EXERCISE BRIEF:
From top to bottom, print the listing word for word and skip any pictures it contains.

DATA FOR REVIEW:
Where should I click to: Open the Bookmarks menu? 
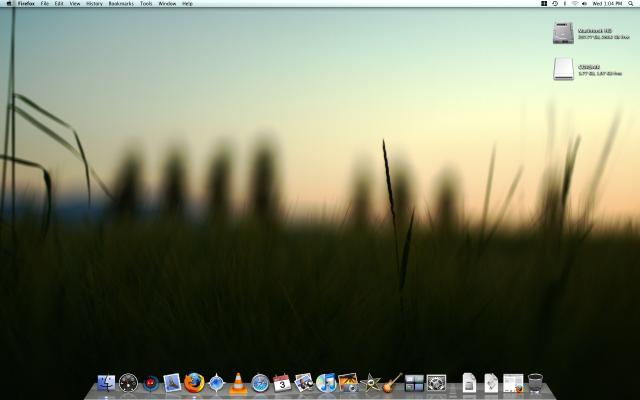click(120, 4)
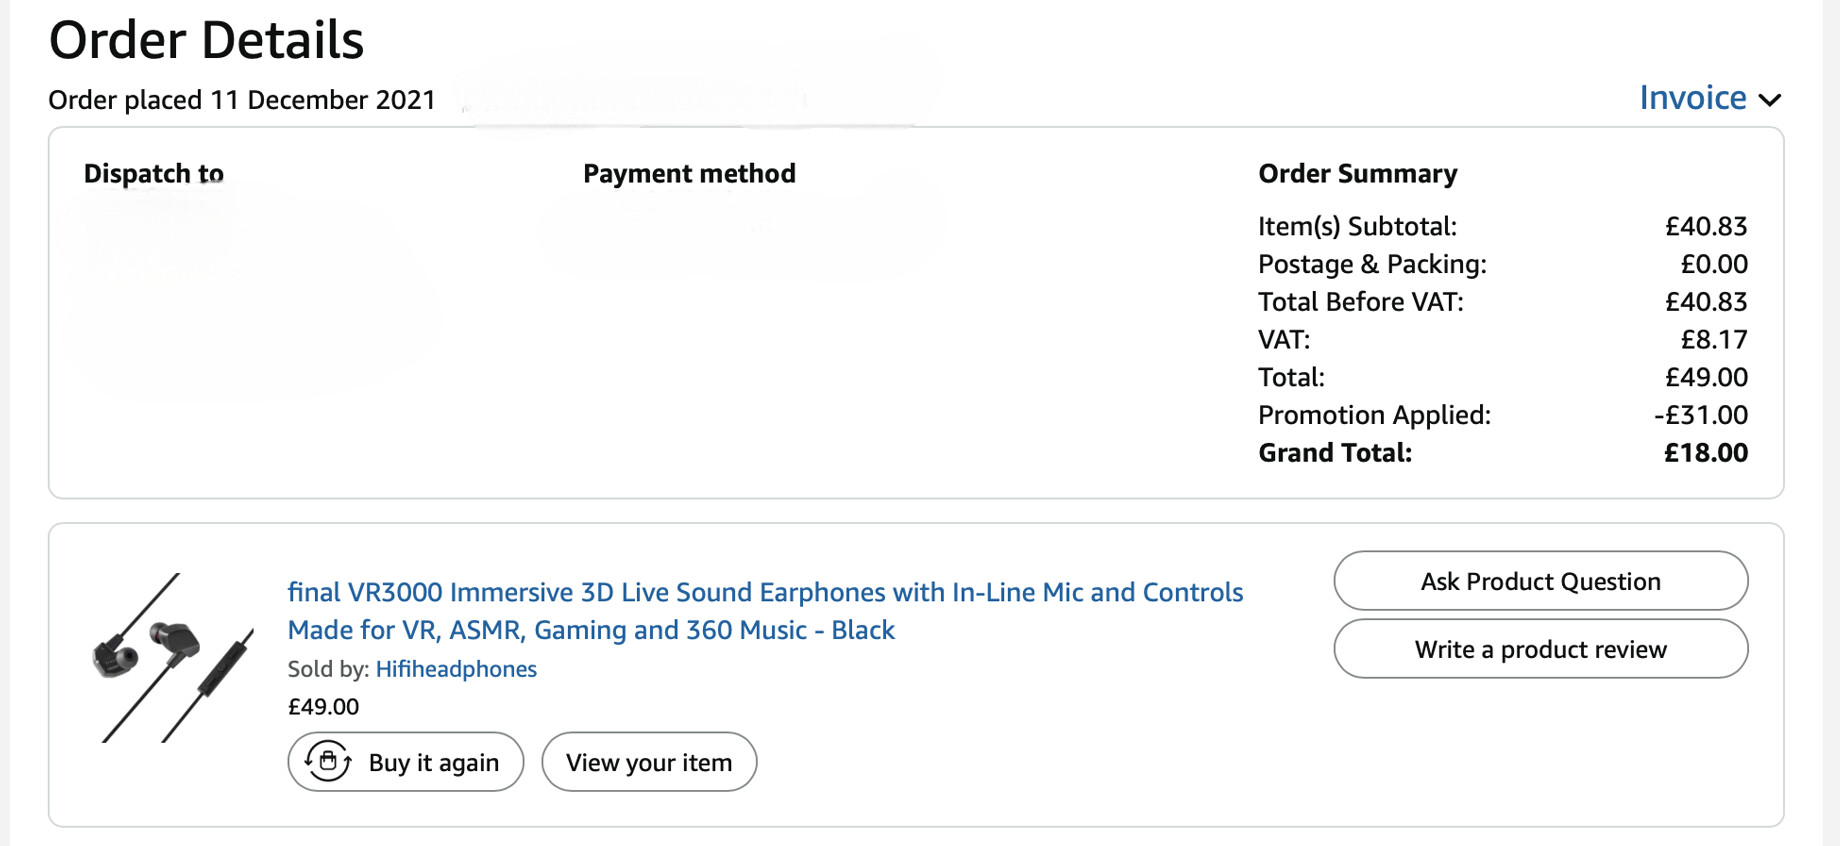Click the £49.00 item price
This screenshot has width=1840, height=846.
pyautogui.click(x=323, y=707)
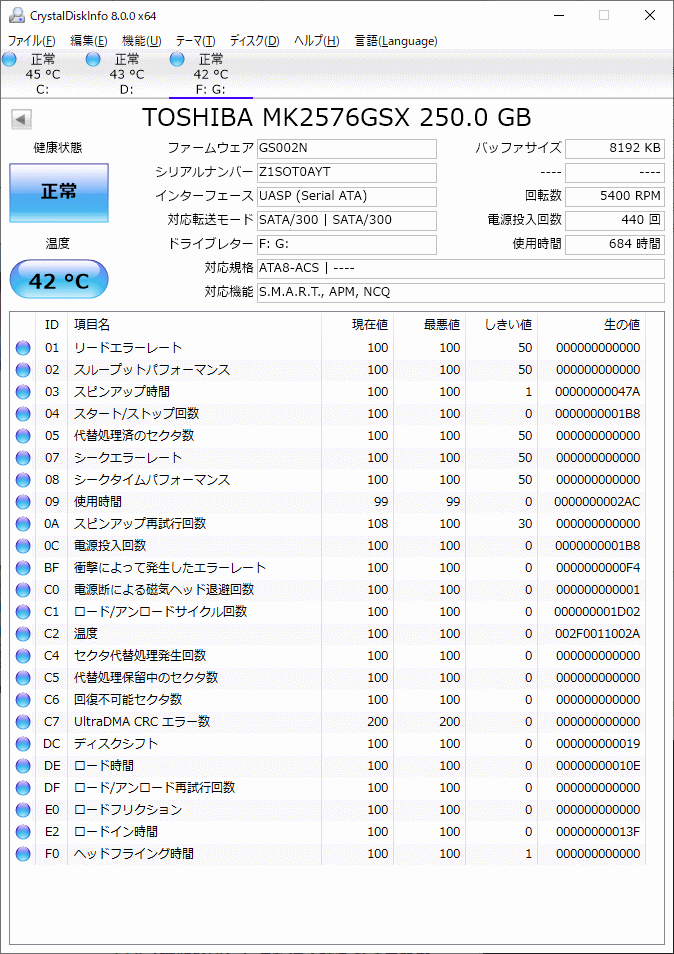The height and width of the screenshot is (954, 674).
Task: Click the orb beside 電源投入回数 attribute
Action: pyautogui.click(x=22, y=545)
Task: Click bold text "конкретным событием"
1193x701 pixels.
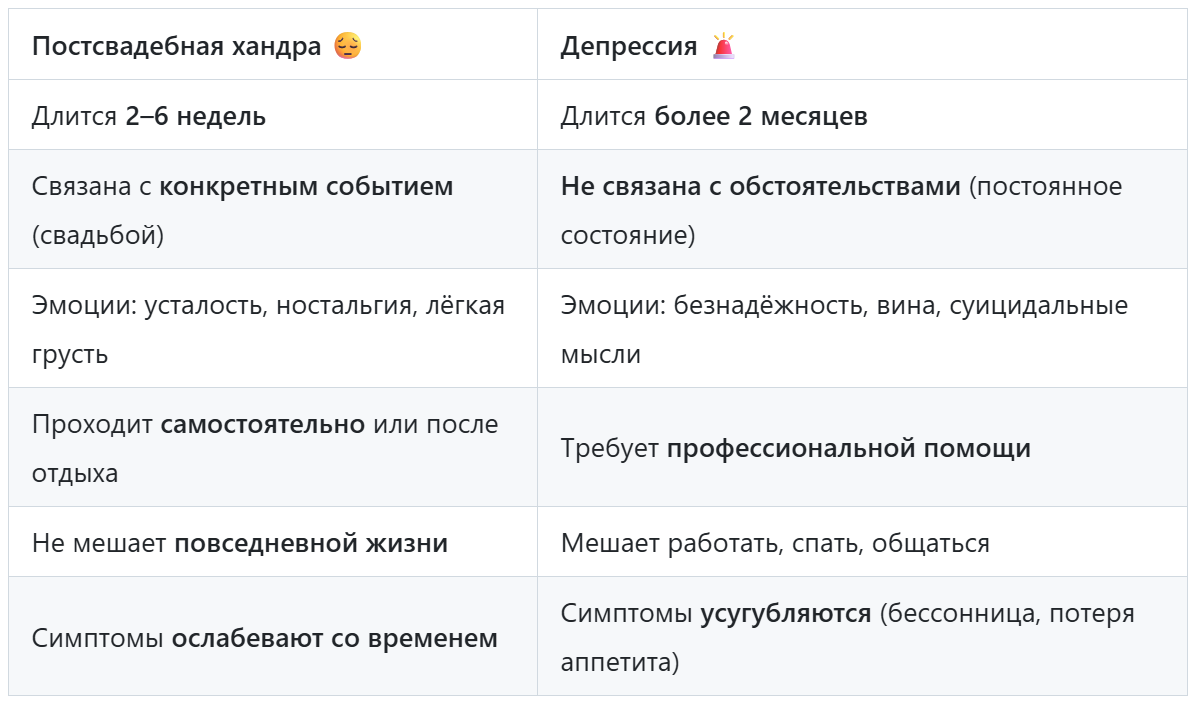Action: (x=306, y=186)
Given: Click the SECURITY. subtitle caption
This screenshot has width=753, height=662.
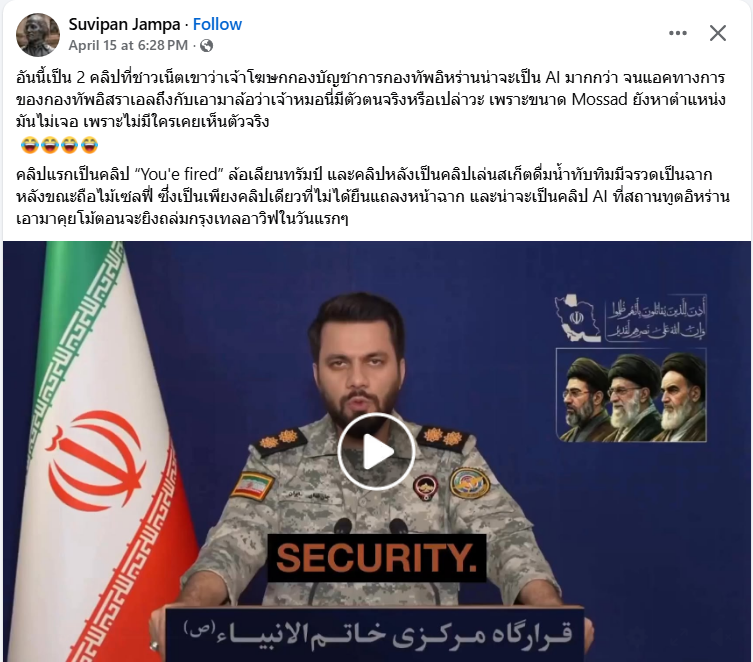Looking at the screenshot, I should (376, 558).
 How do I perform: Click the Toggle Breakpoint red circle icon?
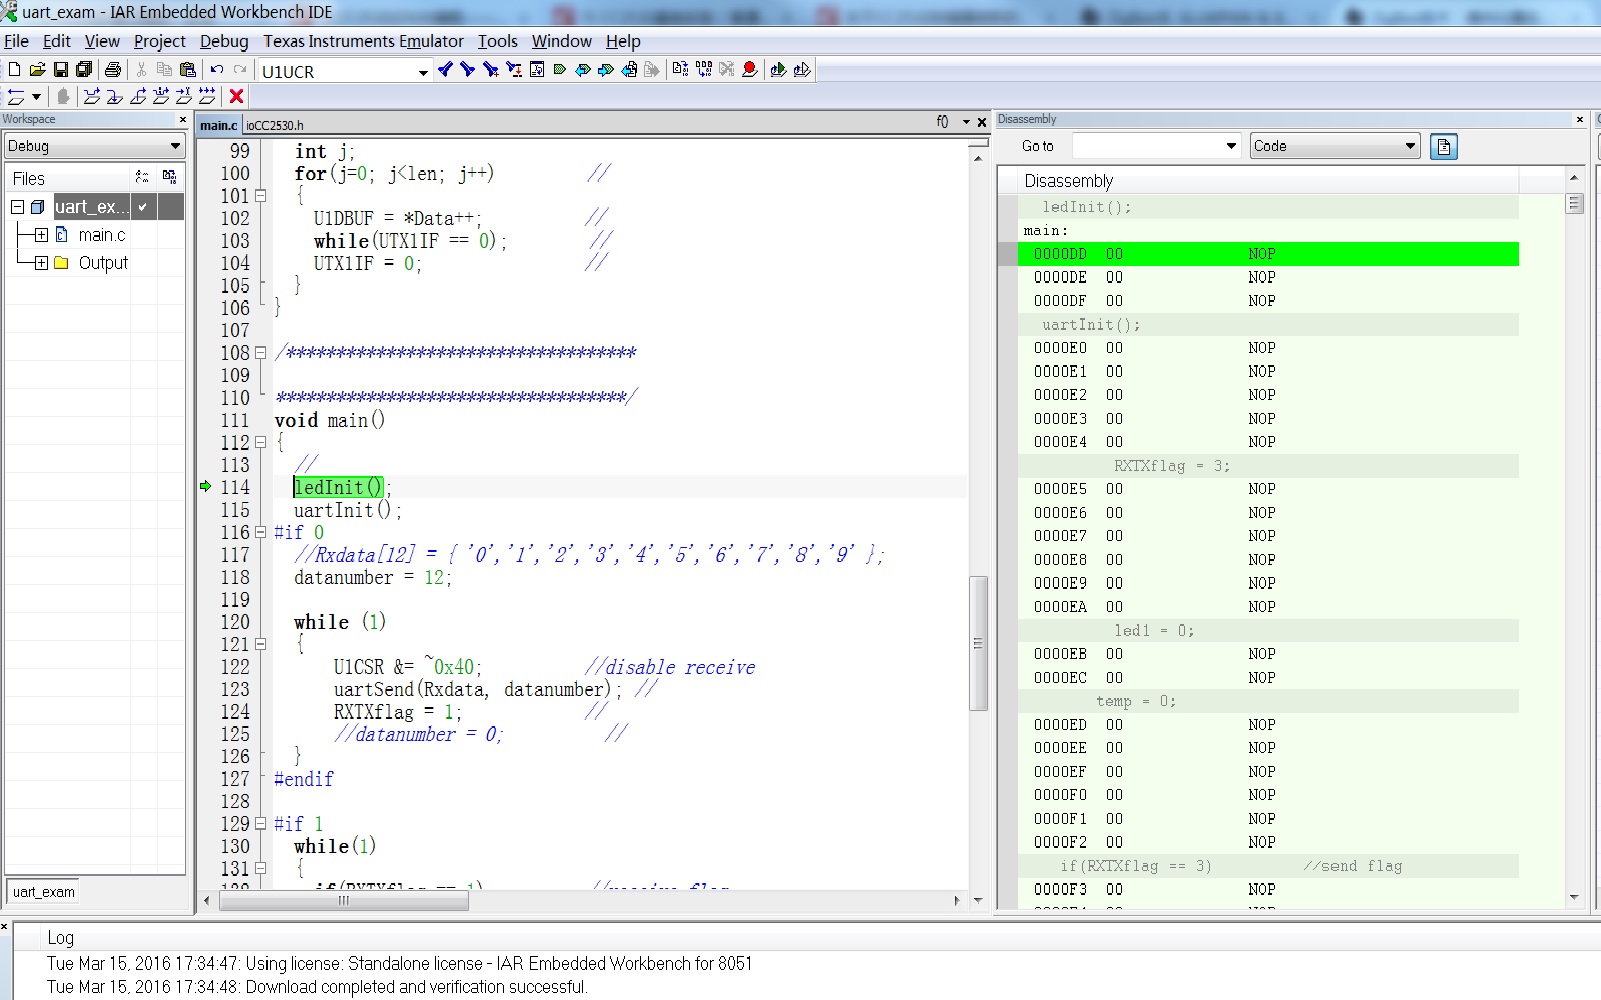point(749,69)
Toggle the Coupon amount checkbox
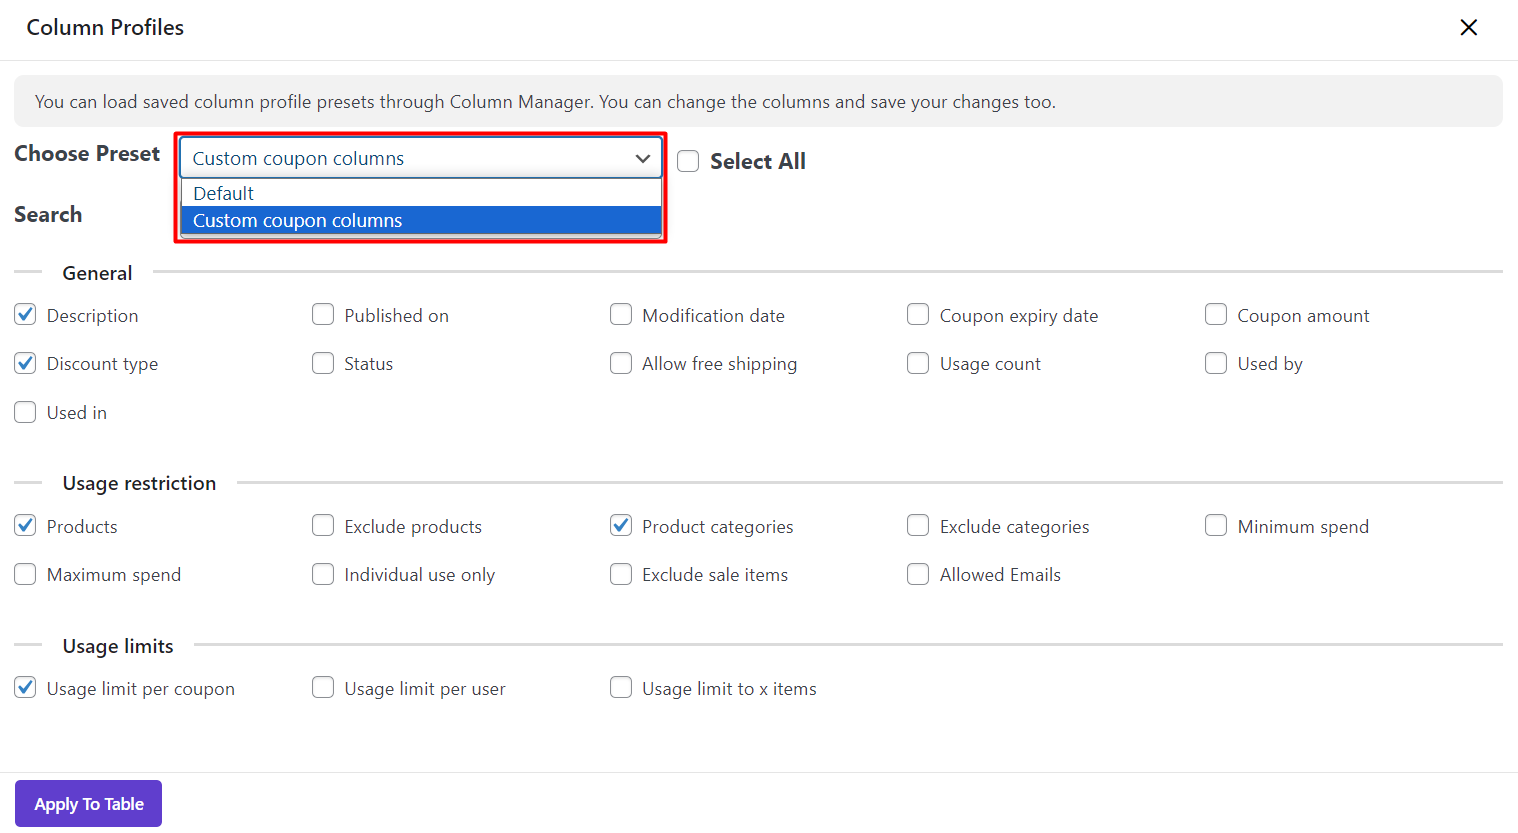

RESPONSE AREA:
Where should I click to: Open the Bookmarks menu? 
click(120, 4)
Click the £49.00 item price
This screenshot has width=1840, height=846.
pyautogui.click(x=323, y=707)
The height and width of the screenshot is (954, 674).
Task: Click the orb beside 電源投入回数 attribute
Action: pyautogui.click(x=22, y=545)
Task: Click bold text "конкретным событием"
1193x701 pixels.
Action: (x=306, y=186)
Given: Click the SECURITY. subtitle caption
This screenshot has width=753, height=662.
Looking at the screenshot, I should (376, 558).
 How do I perform: Click the Toggle Breakpoint red circle icon?
point(749,69)
Toggle the Coupon amount checkbox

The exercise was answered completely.